[Collected data]
--------------------------------

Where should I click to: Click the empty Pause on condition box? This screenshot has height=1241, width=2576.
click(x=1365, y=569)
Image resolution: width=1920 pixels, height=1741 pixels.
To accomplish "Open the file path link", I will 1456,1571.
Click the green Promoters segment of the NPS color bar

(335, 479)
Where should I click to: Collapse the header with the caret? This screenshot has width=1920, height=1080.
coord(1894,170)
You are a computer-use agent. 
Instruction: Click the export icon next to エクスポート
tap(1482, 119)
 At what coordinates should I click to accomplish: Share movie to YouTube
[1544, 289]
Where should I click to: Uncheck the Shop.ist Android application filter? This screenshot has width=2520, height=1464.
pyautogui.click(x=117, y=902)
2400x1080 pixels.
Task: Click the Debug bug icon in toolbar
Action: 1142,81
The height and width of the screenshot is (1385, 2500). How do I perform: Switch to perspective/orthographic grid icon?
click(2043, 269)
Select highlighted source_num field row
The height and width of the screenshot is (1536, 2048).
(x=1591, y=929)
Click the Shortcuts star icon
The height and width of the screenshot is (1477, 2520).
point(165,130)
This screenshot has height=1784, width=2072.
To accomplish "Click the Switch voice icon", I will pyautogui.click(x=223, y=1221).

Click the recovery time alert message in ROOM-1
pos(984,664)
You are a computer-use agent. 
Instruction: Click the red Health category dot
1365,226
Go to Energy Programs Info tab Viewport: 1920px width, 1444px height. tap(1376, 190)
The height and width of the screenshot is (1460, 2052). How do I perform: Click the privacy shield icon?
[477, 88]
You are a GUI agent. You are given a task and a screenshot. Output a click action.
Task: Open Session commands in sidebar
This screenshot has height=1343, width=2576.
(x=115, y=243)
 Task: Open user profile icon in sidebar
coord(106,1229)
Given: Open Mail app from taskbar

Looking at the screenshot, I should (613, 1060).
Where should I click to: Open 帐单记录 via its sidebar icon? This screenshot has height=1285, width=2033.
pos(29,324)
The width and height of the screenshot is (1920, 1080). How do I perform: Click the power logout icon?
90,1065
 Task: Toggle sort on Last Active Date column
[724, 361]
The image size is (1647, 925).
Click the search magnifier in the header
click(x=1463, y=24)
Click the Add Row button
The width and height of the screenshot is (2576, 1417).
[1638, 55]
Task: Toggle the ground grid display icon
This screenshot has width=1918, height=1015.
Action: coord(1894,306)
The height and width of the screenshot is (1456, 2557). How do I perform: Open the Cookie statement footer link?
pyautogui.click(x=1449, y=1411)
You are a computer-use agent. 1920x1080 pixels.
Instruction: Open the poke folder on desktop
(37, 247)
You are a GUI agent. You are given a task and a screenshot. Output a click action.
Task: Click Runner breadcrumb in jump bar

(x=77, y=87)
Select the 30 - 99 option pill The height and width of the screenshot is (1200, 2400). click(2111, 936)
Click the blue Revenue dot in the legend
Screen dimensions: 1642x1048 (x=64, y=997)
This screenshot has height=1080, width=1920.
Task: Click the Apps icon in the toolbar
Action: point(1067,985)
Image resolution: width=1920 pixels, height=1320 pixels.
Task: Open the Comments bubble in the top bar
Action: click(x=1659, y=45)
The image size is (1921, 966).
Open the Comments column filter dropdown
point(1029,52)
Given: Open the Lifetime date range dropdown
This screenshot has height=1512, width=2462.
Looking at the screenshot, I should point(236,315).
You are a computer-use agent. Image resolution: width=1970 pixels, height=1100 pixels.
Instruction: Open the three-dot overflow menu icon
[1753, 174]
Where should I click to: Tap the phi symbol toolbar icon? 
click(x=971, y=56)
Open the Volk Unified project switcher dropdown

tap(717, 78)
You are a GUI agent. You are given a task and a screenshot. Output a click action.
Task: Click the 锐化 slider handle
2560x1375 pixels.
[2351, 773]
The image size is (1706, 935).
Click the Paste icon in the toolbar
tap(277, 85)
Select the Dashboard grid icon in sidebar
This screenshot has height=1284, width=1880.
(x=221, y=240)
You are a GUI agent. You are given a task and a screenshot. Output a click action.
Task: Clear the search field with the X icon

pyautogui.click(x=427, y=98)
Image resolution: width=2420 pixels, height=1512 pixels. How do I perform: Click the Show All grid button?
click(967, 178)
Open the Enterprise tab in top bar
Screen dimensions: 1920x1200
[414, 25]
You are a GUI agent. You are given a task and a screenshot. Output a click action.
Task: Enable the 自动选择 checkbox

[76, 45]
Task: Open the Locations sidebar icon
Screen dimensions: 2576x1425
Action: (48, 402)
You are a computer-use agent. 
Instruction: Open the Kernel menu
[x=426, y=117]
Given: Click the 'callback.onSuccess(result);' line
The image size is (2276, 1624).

--------------------------------

» WORK REQUIRED
Each record must be copied out exactly and in full.

» ANSWER TO THIS EXERCISE
Where should I click to: Click the empty Pause on condition box? This screenshot has height=1241, width=2576.
click(x=1365, y=569)
Image resolution: width=1920 pixels, height=1741 pixels.
To accomplish "Open the file path link", I will 1456,1571.
Click the green Promoters segment of the NPS color bar

(335, 479)
Where should I click to: Collapse the header with the caret? This screenshot has width=1920, height=1080.
coord(1894,170)
You are a computer-use agent. 
Instruction: Click the export icon next to エクスポート
tap(1482, 119)
 At what coordinates should I click to accomplish: Share movie to YouTube
[1544, 289]
Where should I click to: Uncheck the Shop.ist Android application filter? This screenshot has width=2520, height=1464.
pyautogui.click(x=117, y=902)
2400x1080 pixels.
Task: Click the Debug bug icon in toolbar
Action: 1142,81
The height and width of the screenshot is (1385, 2500). How do I perform: Switch to perspective/orthographic grid icon?
click(2043, 269)
Select highlighted source_num field row
The height and width of the screenshot is (1536, 2048).
(x=1591, y=929)
Click the Shortcuts star icon
The height and width of the screenshot is (1477, 2520).
point(165,130)
This screenshot has height=1784, width=2072.
To accomplish "Click the Switch voice icon", I will pyautogui.click(x=223, y=1221).

Click the recovery time alert message in ROOM-1
pos(984,664)
You are a computer-use agent. 
Instruction: Click the red Health category dot
1365,226
Go to Energy Programs Info tab Viewport: 1920px width, 1444px height. tap(1376, 190)
The height and width of the screenshot is (1460, 2052). How do I perform: Click the privacy shield icon?
[477, 88]
You are a GUI agent. You are given a task and a screenshot. Output a click action.
Task: Open Session commands in sidebar
This screenshot has height=1343, width=2576.
(x=115, y=243)
 Task: Open user profile icon in sidebar
coord(106,1229)
Given: Open Mail app from taskbar

Looking at the screenshot, I should (613, 1060).
Where should I click to: Open 帐单记录 via its sidebar icon? This screenshot has height=1285, width=2033.
pos(29,324)
The width and height of the screenshot is (1920, 1080). How do I perform: Click the power logout icon?
90,1065
 Task: Toggle sort on Last Active Date column
[724, 361]
The image size is (1647, 925).
Click the search magnifier in the header
click(x=1463, y=24)
Click the Add Row button
The width and height of the screenshot is (2576, 1417).
[1638, 55]
Task: Toggle the ground grid display icon
This screenshot has width=1918, height=1015.
Action: coord(1894,306)
The height and width of the screenshot is (1456, 2557). How do I perform: Open the Cookie statement footer link?
pyautogui.click(x=1449, y=1411)
You are a computer-use agent. 1920x1080 pixels.
Instruction: Open the poke folder on desktop
(37, 247)
You are a GUI agent. You are given a task and a screenshot. Output a click action.
Task: Click Runner breadcrumb in jump bar

(x=77, y=87)
Select the 30 - 99 option pill The height and width of the screenshot is (1200, 2400). click(2111, 936)
Click the blue Revenue dot in the legend
Screen dimensions: 1642x1048 (x=64, y=997)
This screenshot has height=1080, width=1920.
Task: Click the Apps icon in the toolbar
Action: point(1067,985)
Image resolution: width=1920 pixels, height=1320 pixels.
Task: Open the Comments bubble in the top bar
Action: click(x=1659, y=45)
The image size is (1921, 966).
Open the Comments column filter dropdown
point(1029,52)
Given: Open the Lifetime date range dropdown
This screenshot has height=1512, width=2462.
Looking at the screenshot, I should point(236,315).
You are a computer-use agent. Image resolution: width=1970 pixels, height=1100 pixels.
Instruction: Open the three-dot overflow menu icon
[1753, 174]
Where should I click to: Tap the phi symbol toolbar icon? 
click(x=971, y=56)
Open the Volk Unified project switcher dropdown

tap(717, 78)
You are a GUI agent. You are given a task and a screenshot. Output a click action.
Task: Click the 锐化 slider handle
2560x1375 pixels.
[2351, 773]
The image size is (1706, 935).
Click the Paste icon in the toolbar
tap(277, 85)
Select the Dashboard grid icon in sidebar
This screenshot has height=1284, width=1880.
(x=221, y=240)
You are a GUI agent. You are given a task and a screenshot. Output a click action.
Task: Clear the search field with the X icon

pyautogui.click(x=427, y=98)
Image resolution: width=2420 pixels, height=1512 pixels. How do I perform: Click the Show All grid button?
click(967, 178)
Open the Enterprise tab in top bar
Screen dimensions: 1920x1200
[414, 25]
You are a GUI agent. You are given a task and a screenshot. Output a click action.
Task: Enable the 自动选择 checkbox

[76, 45]
Task: Open the Locations sidebar icon
Screen dimensions: 2576x1425
Action: (48, 402)
You are a computer-use agent. 
Instruction: Open the Kernel menu
[x=426, y=117]
Given: Click the 'callback.onSuccess(result);' line
The image size is (2276, 1624).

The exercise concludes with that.